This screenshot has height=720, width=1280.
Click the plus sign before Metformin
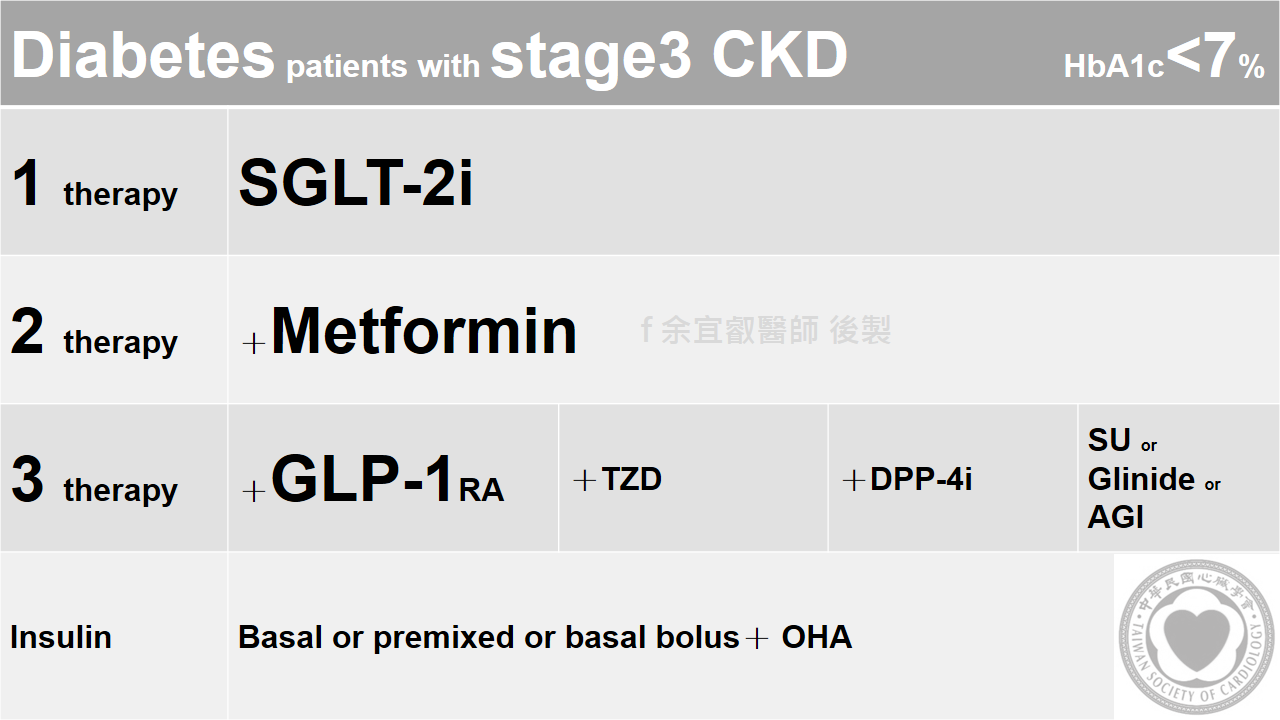click(x=254, y=344)
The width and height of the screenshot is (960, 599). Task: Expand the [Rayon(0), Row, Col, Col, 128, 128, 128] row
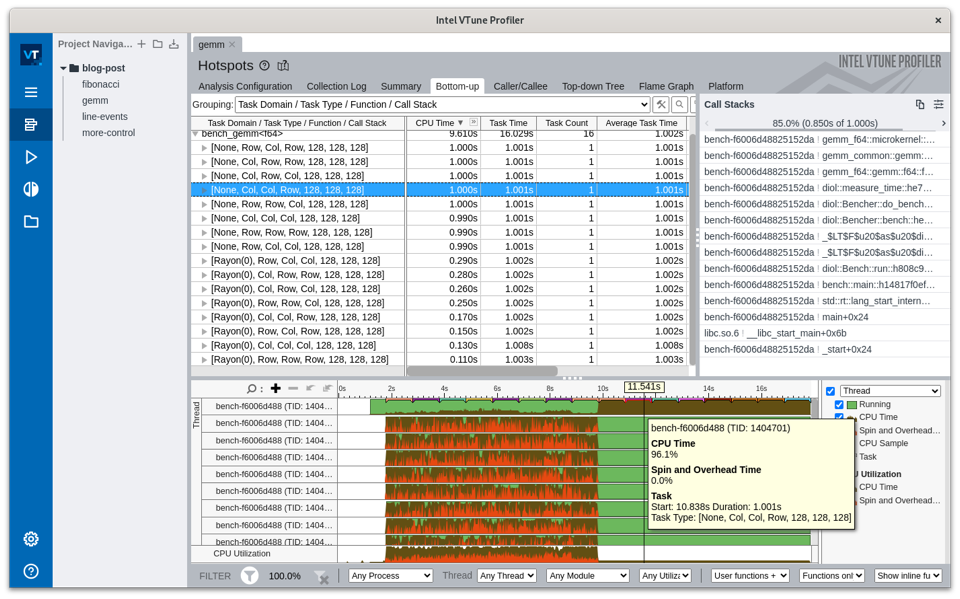pyautogui.click(x=205, y=260)
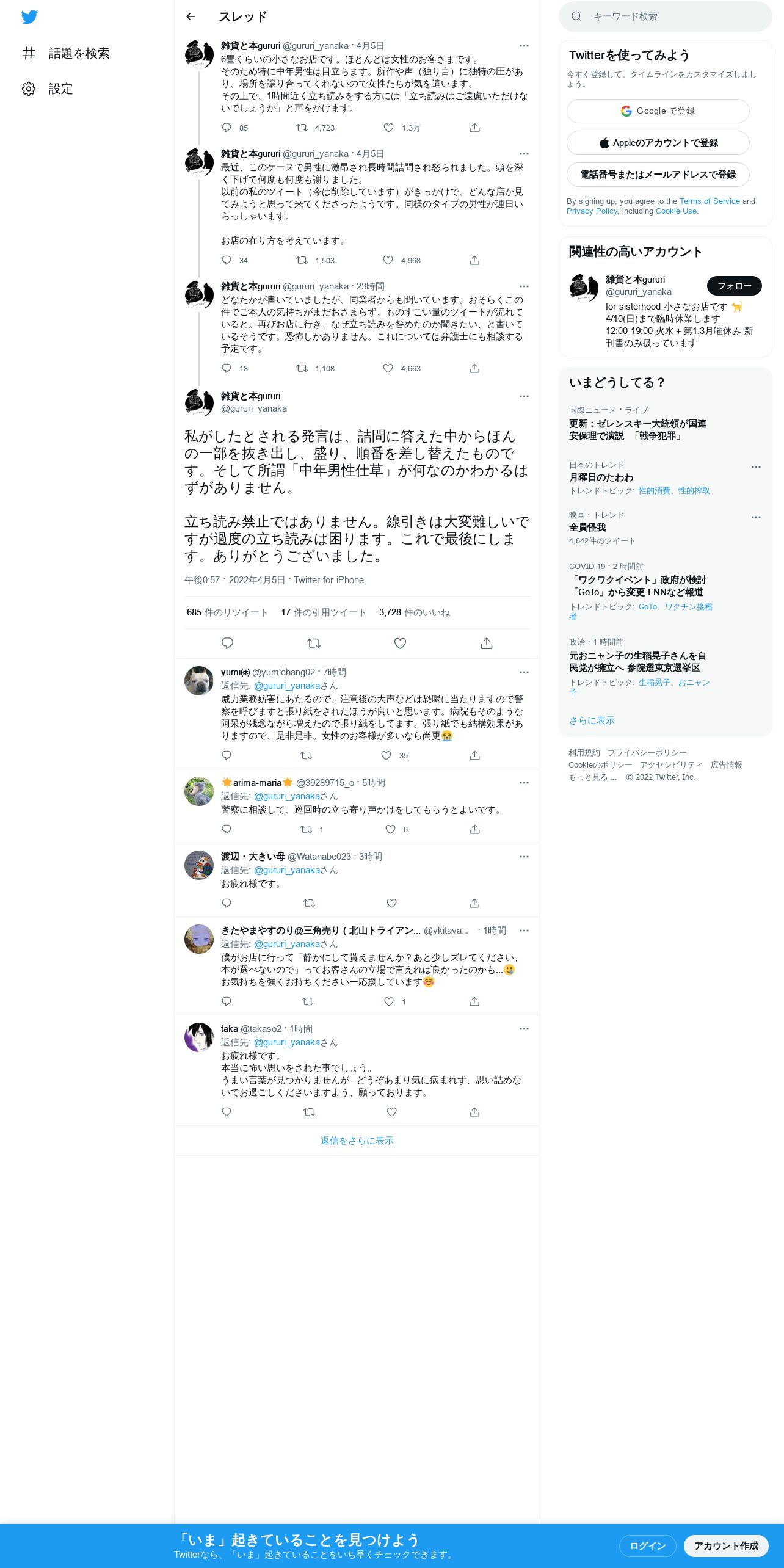Retweet arima-maria's reply
The height and width of the screenshot is (1568, 784).
click(x=306, y=829)
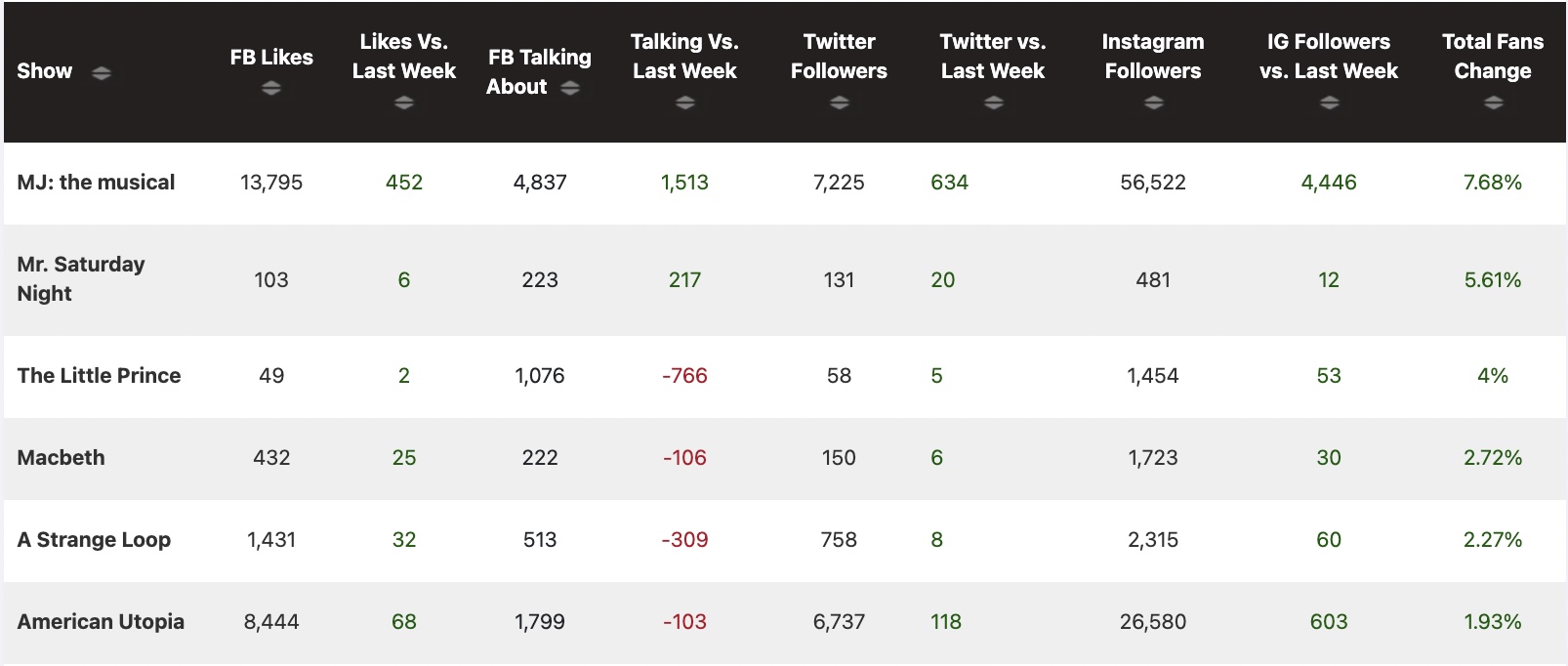The width and height of the screenshot is (1568, 666).
Task: Click the Instagram Followers header label
Action: tap(1153, 57)
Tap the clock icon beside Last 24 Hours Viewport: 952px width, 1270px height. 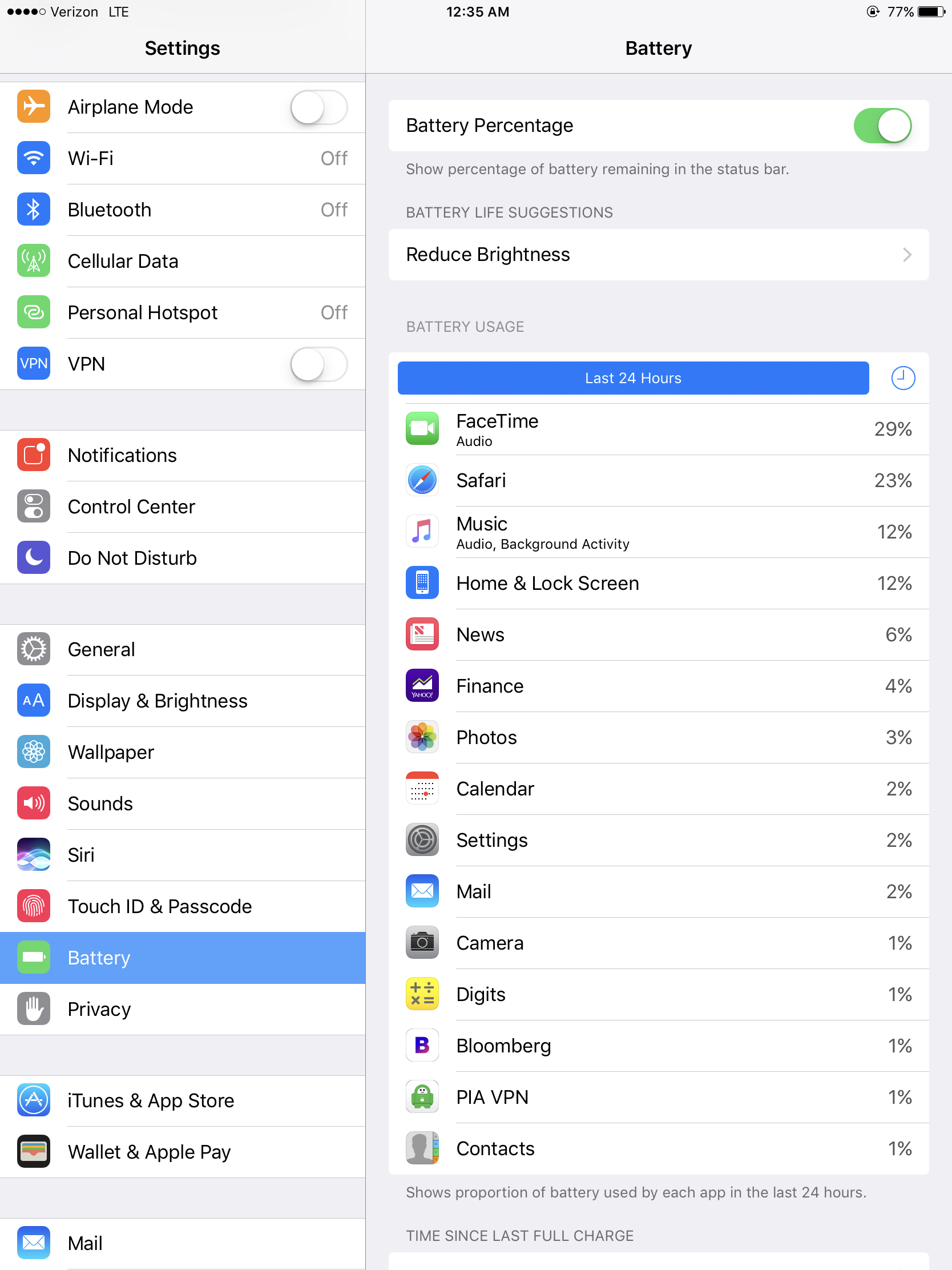tap(903, 378)
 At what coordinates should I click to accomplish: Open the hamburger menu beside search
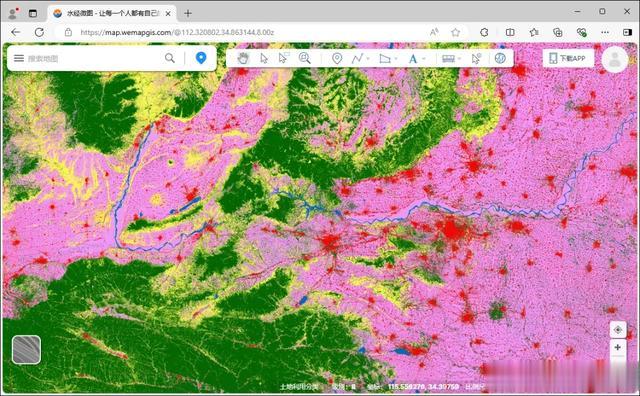[x=19, y=58]
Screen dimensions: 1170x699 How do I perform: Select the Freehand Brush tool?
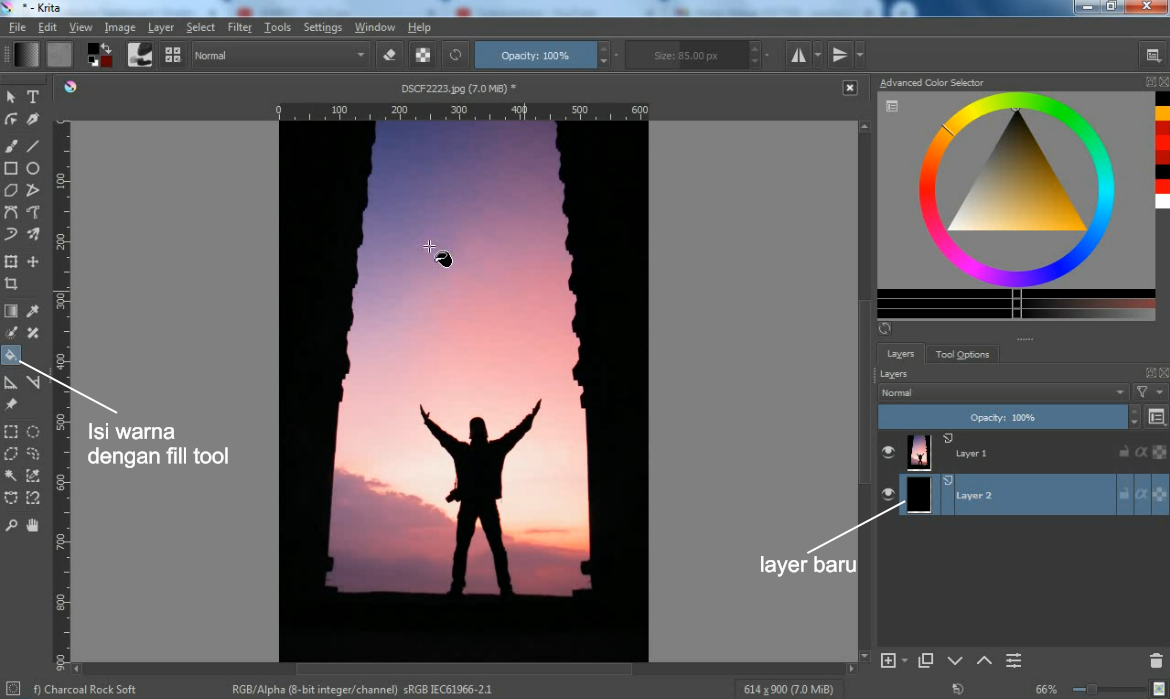coord(11,145)
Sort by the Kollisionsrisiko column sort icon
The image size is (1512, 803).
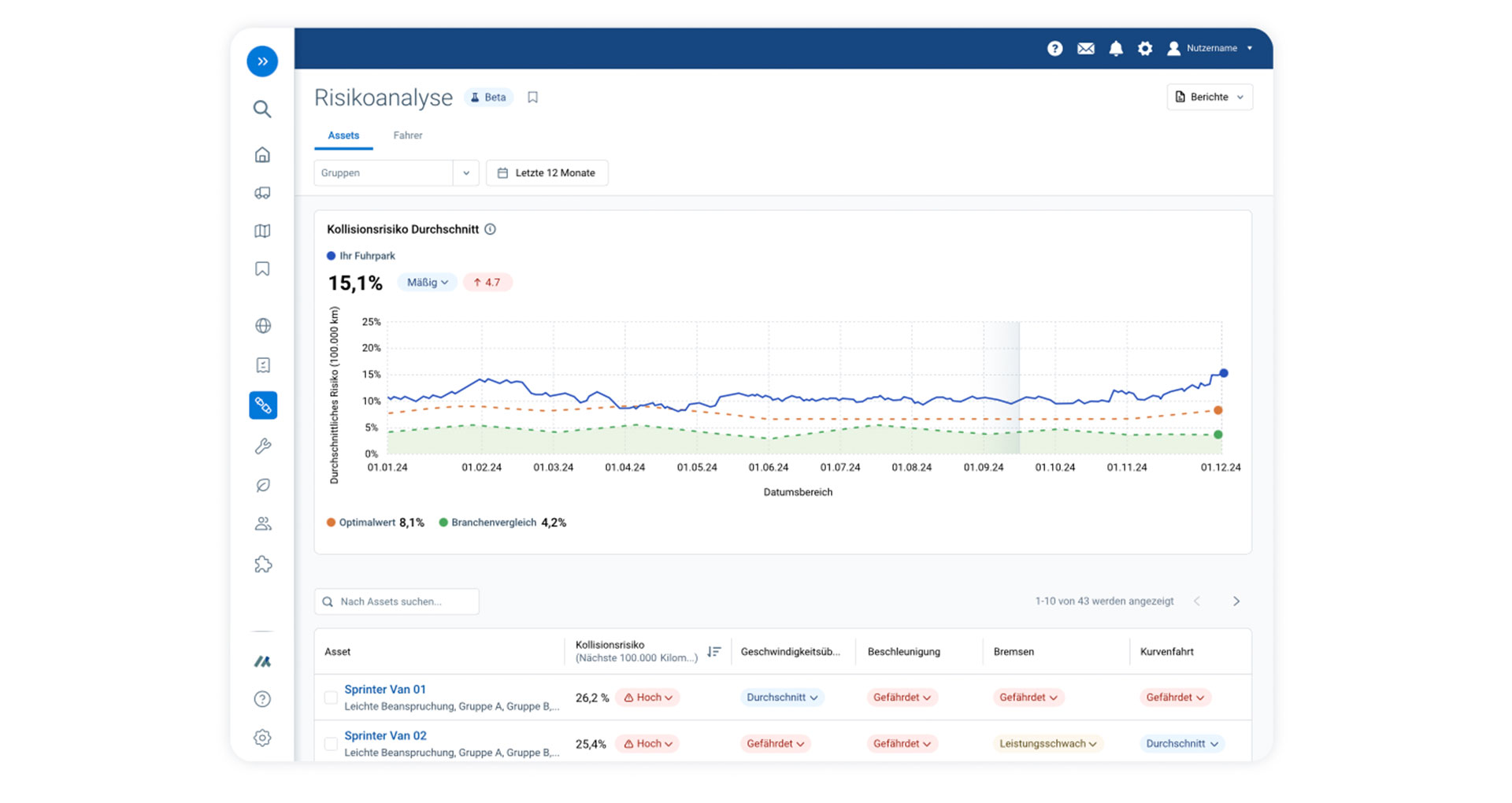pyautogui.click(x=713, y=652)
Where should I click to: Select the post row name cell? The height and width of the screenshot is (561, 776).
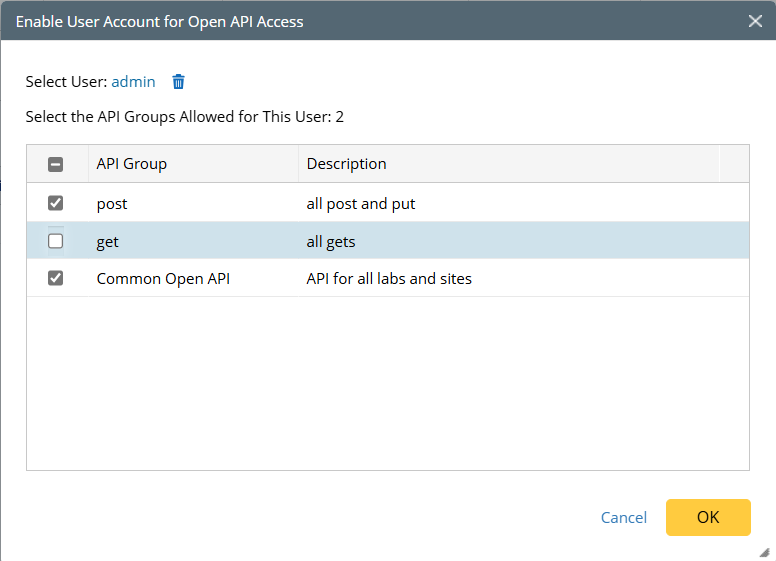coord(112,204)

************

◆ WHAT YOU WILL DO: Each line from the one holding "The image size is (1512, 803)." down to the end of the records is to be reproduced unaltered, and the pictures are to be omitted.

◆ RESPONSE BOX:
The image size is (1512, 803).
pyautogui.click(x=713, y=652)
Where should I click to: Select the post row name cell? The height and width of the screenshot is (561, 776).
coord(112,204)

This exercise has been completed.